The trial included 361 patients with SCCHN who had progressed within 6 months of receiving treatment with platinum-based chemotherapy. The patients were randomly assigned 2:1 to 3 mg/kg nivolumab every 2 weeks or weekly investigator’s choice consisting of single-agent chemotherapy with methotrexate, docetaxel, or cetuximab.
At the interim analysis, 55.4% of patients assigned nivolumab had died and 70.2% of patients assigned investigators choice had died. Patients assigned nivolumab had a 30% reduction in the risk for death compared with investigator’s choice (hazard ratio [HR], 0.70 [97.73% CI, 0.51-0.96]; P = .010). The median overall survival was more than 2 months longer for patients assigned the immunotherapy (7.5 vs 5.1 months; 95% CI, 4.0–6.0).

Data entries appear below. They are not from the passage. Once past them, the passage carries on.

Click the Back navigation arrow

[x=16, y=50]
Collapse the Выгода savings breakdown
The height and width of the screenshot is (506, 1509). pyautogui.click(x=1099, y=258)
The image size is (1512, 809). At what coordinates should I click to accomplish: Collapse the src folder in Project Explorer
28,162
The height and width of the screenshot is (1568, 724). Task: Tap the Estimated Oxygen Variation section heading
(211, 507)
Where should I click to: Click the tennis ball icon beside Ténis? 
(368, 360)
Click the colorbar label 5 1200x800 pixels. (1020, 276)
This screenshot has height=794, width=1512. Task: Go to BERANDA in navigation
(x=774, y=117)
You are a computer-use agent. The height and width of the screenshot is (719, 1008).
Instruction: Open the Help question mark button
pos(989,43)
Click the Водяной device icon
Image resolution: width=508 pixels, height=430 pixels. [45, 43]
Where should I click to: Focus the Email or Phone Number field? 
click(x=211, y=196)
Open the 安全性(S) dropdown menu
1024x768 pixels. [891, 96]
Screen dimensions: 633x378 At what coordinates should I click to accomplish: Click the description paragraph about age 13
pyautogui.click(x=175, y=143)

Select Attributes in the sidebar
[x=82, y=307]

Although nivolumab demonstrated a survival benefit in the overall study population regardless of PD-L1 expression or p16 status, the researchers also evaluated overall survival by these two factors.
Compared with investigator’s choice, nivolumab resulted in a 45% reduction in the risk for death (HR, 0.55) in patients with PD-L1 of 1% or greater and an 11% reduction in patients with PD-L1 less than 1%. Similarly, nivolumab was associated with a 44% reduction in the risk for death in patients who were p16-positive and a 27% reduction in the risk for death in patients who were p16-negative.
According to Gillison, the frequency, type, and grade of toxicity was similar to what was seen in other clinical trial populations. More than half of patients (58.9%) experienced treatment-related adverse events of any grade while on nivolumab and 13.1% had grade 3/4 events. However, in patients assigned to investigator’s choice chemotherapy, 77.5% experienced treatment-related adverse events and 35.1% had a grade 3/4 event.